Pressurization-induced molten globule-like protein as a regulatory target for off-flavor controlling: Thermodynamic evidence and molecular modeling

Abstract

To meet the growing demand for protein in underdeveloped countries, the extraction of protein from inexpensive manufacturing by-products plays a crucial role in unlocking the potential of underutilized proteins for food purpose. However, animal-derived protein isolate products often exhibit noticeable off-flavors, significantly hindering the processability of the extracted proteins due to coextraction of off-flavor components that interact with proteins. This work examined the effects of UHP pretreatment (350 MPa/10 min/28 °C) on the interaction between trans,trans-2,4-heptadienal, a representative of off-flavor compounds, and duck liver protein (DLp). The results of multi-spectroscopic characterization suggested the presence of pressure-induced molten globule state (MGs)-like proteins, explaining the increased binding constant values following pressurization. Static quenching was demonstrated during the interaction process between trans,trans-2,4-heptadienal and DLp, without forming novel secondary binding sites.

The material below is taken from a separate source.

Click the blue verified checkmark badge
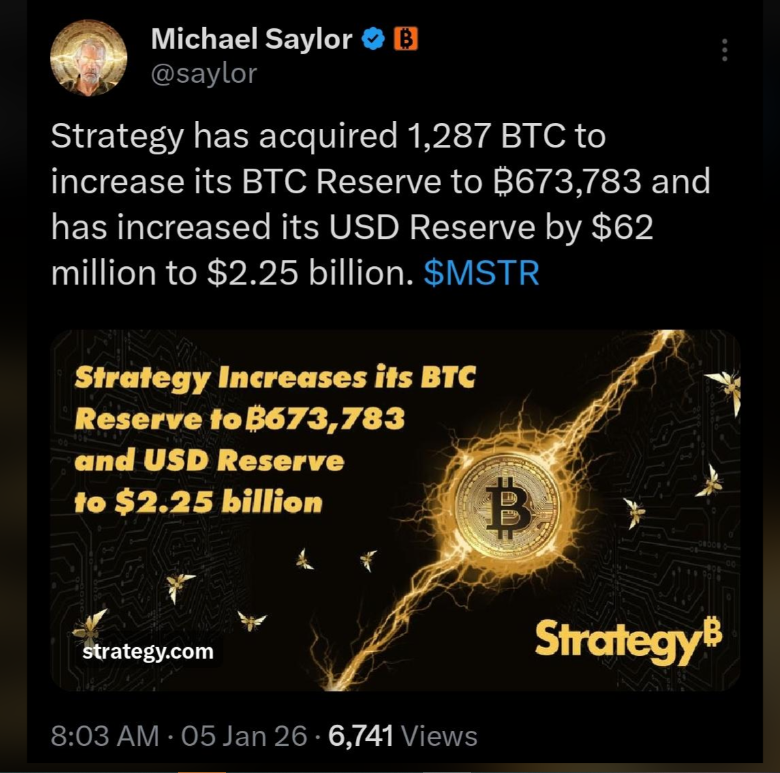This screenshot has width=780, height=773. point(373,39)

Thermodynamic analysis showed that the spontaneous binding process was mainly driven by hydrogen bonds and van der Waals forces, as corroborated by molecular modeling methodologies, demonstrating the roles of UHP-mediated conformational compression in affecting the flavor-protein complex formation. The interaction of trans,trans-2,4-heptadienal with DLp altered the protein thermostability, which was compromised by UHP pretreatment. The denaturation enthalpy of DLp samples decreased from 1879 J/g to 1225 J/g after UHP, validating the reduced thermostability by UHP and the varied interaction processes of trans,trans-2,4-heptadienal with folded and MGs-like DLp. This investigation demonstrated the tunable interaction processes of off-flavor components with matrix proteins by introducing suitable physical disturbance prior to extraction.